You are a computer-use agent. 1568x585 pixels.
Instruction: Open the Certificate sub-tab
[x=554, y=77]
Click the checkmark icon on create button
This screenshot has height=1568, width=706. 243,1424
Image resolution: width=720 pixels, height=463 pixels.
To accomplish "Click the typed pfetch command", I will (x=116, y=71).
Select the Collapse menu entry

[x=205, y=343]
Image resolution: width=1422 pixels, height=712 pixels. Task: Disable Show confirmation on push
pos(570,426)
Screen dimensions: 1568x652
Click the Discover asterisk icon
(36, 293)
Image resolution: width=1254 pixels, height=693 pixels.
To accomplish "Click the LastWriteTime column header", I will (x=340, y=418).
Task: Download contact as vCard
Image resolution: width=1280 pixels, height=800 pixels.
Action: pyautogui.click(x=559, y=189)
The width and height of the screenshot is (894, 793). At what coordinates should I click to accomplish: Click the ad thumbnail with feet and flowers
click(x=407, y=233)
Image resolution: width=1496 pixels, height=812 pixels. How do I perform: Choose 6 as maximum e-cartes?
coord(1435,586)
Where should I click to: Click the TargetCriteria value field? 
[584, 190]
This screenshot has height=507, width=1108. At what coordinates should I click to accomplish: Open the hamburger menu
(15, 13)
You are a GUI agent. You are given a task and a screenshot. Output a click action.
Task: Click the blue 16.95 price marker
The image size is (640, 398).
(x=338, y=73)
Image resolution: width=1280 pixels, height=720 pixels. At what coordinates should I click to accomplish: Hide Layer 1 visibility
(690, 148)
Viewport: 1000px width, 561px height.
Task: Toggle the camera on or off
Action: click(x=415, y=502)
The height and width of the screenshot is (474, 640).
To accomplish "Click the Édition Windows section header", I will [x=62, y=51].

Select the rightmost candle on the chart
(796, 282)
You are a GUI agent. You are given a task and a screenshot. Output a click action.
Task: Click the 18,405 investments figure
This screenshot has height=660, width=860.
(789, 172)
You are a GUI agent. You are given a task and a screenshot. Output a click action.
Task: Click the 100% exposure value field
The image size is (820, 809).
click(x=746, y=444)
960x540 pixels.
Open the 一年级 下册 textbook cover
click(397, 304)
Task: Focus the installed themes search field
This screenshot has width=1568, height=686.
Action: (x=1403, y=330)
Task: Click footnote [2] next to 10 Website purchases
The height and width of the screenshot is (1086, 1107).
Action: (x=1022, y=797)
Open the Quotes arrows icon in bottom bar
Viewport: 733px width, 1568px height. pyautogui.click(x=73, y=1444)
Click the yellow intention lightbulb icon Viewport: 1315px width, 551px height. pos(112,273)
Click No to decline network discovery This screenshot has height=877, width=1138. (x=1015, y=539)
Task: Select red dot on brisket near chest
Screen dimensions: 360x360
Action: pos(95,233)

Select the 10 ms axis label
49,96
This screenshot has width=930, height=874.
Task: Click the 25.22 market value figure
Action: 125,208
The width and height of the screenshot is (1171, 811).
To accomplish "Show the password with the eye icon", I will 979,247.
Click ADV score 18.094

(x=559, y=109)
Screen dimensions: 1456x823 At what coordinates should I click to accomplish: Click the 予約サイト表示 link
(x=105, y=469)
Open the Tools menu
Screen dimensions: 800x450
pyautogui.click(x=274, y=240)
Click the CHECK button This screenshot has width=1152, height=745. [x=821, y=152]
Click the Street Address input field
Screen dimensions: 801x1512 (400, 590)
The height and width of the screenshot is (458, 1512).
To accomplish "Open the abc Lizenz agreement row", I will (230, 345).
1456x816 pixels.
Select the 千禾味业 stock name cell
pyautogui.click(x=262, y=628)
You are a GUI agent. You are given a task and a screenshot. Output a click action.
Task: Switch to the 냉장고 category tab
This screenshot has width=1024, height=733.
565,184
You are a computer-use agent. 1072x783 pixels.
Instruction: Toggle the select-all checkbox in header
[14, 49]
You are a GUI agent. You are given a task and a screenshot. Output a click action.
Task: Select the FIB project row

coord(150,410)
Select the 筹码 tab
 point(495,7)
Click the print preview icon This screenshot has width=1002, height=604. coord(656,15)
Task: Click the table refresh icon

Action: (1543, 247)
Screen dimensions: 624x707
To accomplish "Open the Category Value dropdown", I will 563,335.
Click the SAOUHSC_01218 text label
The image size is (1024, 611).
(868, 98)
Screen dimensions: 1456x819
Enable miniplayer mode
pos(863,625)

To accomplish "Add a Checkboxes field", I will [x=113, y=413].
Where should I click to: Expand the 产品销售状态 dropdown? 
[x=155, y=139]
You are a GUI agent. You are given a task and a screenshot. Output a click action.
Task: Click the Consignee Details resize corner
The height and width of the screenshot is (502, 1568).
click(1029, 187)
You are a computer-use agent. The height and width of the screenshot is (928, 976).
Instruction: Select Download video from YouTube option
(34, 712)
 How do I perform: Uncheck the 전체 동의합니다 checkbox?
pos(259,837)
——
*Instructions for the task*: Reproduce the records verbatim, starting with their first line and ending after the line that contains "pos(570,426)".

*Full output*:
You are a computer-use agent. 1568x585 pixels.
Instruction: Open the Certificate sub-tab
[x=554, y=77]
Click the checkmark icon on create button
This screenshot has height=1568, width=706. 243,1424
Image resolution: width=720 pixels, height=463 pixels.
To accomplish "Click the typed pfetch command", I will (x=116, y=71).
Select the Collapse menu entry

[x=205, y=343]
Image resolution: width=1422 pixels, height=712 pixels. Task: Disable Show confirmation on push
pos(570,426)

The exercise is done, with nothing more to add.